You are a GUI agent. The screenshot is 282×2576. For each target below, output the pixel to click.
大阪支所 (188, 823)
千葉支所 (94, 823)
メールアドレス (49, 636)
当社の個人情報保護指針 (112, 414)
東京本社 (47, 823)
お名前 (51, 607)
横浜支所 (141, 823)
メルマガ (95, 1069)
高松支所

- [Work instructions]: Rewrite all of the lines above, including the requests, and multiply each coordinate in the answers by 1.25, rounding to the nearest whole number with halves rounded up.

- [Result]:
You are a GUI agent. The screenshot is 282×2576. For each target below, output the pixel to click.
大阪支所 (235, 1029)
千葉支所 (118, 1029)
メールアドレス (61, 795)
当社の個人情報保護指針 (140, 518)
東京本社 (59, 1029)
お名前 (64, 759)
横浜支所 (176, 1029)
メルマガ (119, 1336)
高松支所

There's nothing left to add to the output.